Reproduce the data from the line containing "You are a GUI" through the line containing "click(910, 769)", substituting "Graduate Student" for "Faculty/Staff" and leaving everything else unchanged. Omit the pictures.

EXCERPTED DATA:
<<<<
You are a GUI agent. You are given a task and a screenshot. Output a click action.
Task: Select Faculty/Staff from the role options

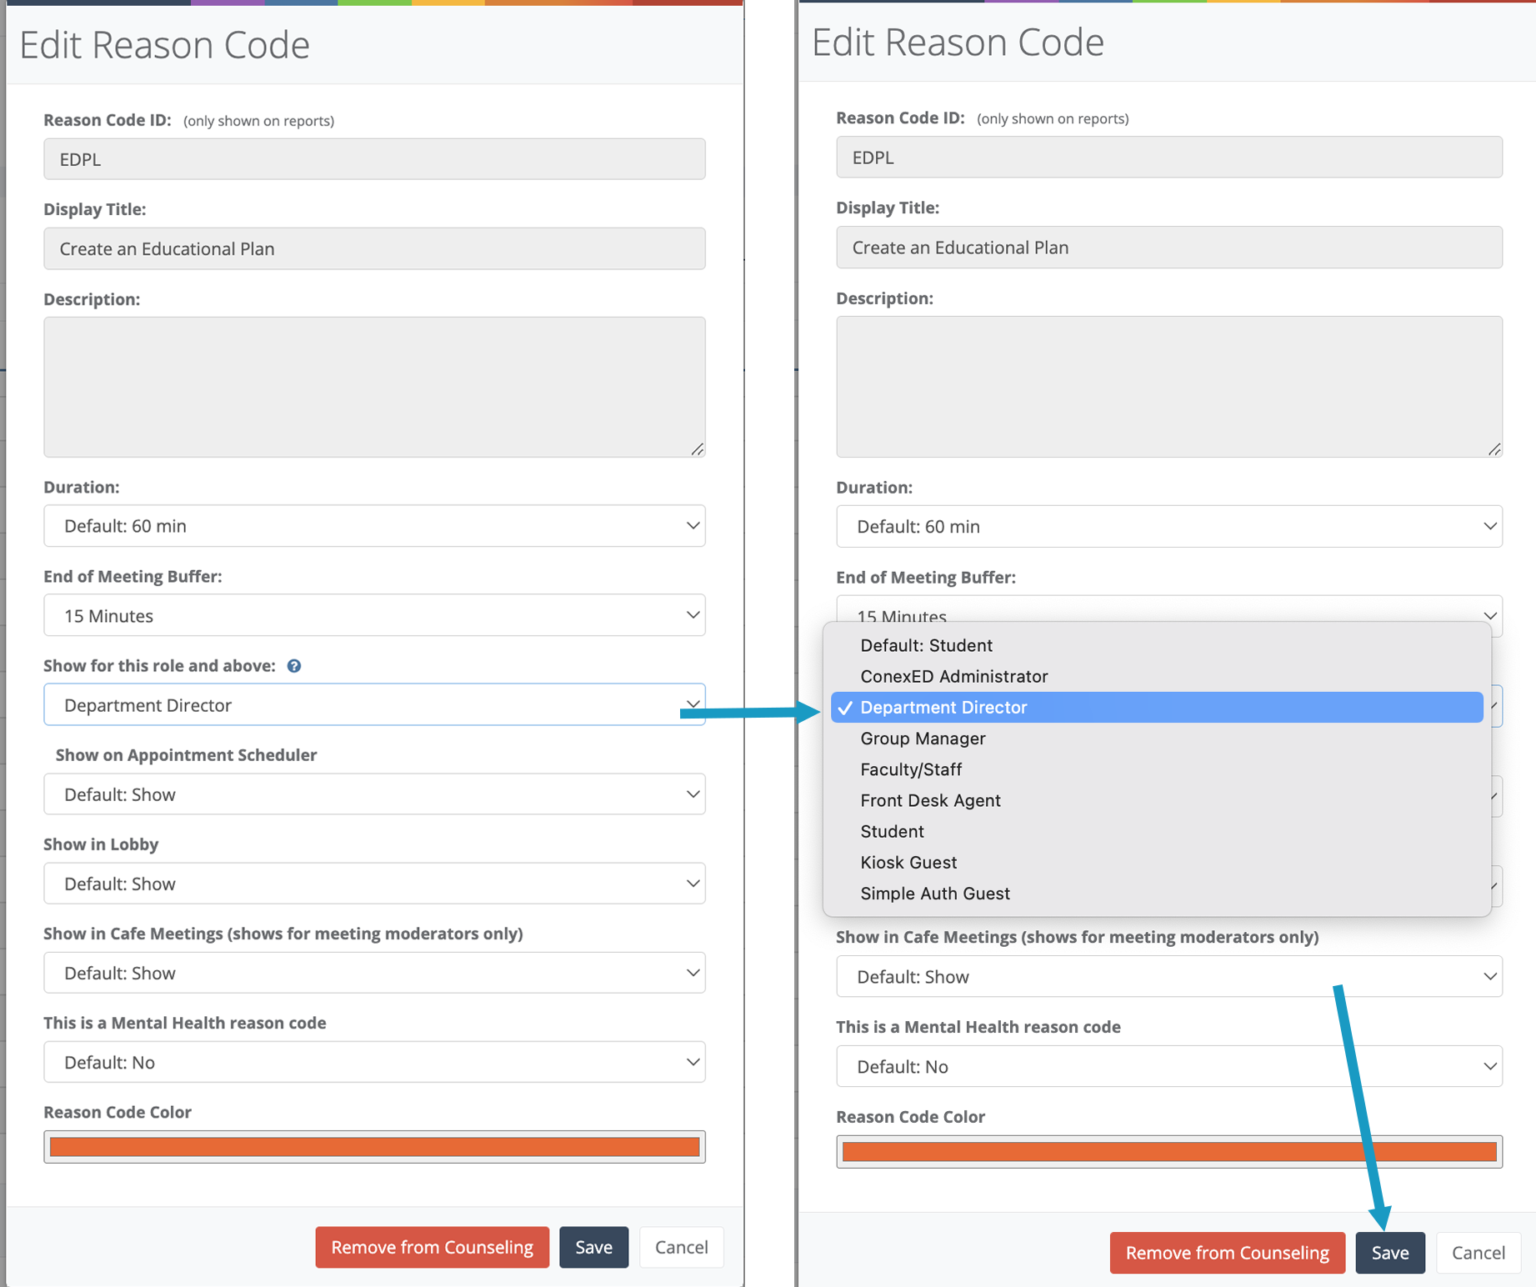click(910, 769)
>>>>
<<<<
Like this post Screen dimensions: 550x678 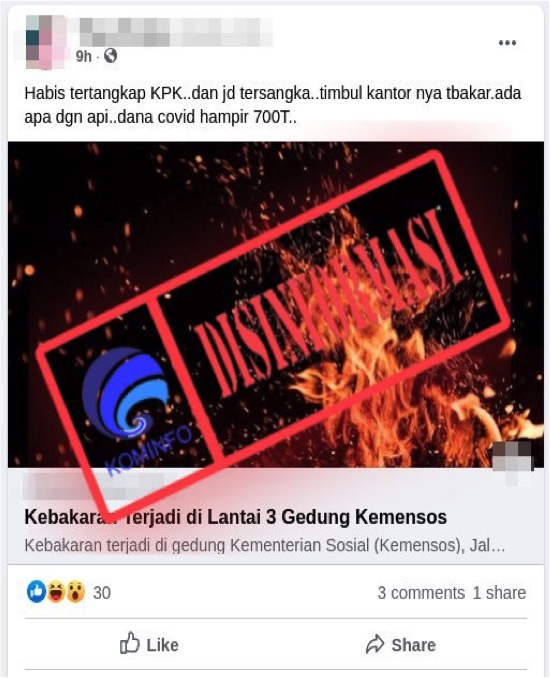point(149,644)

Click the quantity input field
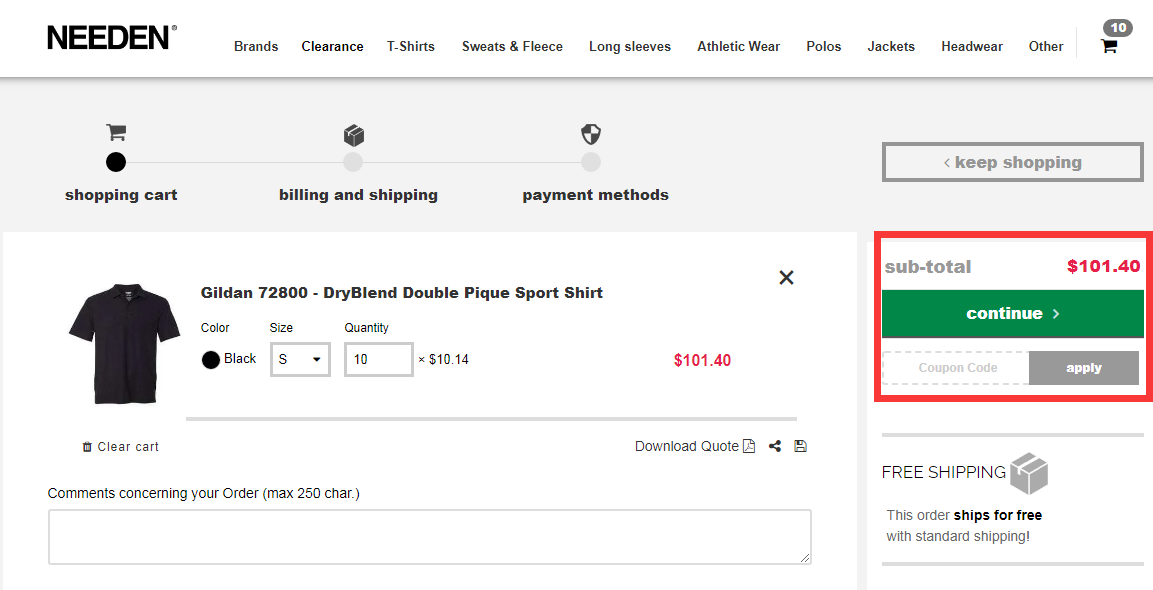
>>>>
THE RESULT:
You are a GUI agent. You are given a task and a screenshot. Output a click action.
Task: Select Graduate Student from the role options

click(910, 769)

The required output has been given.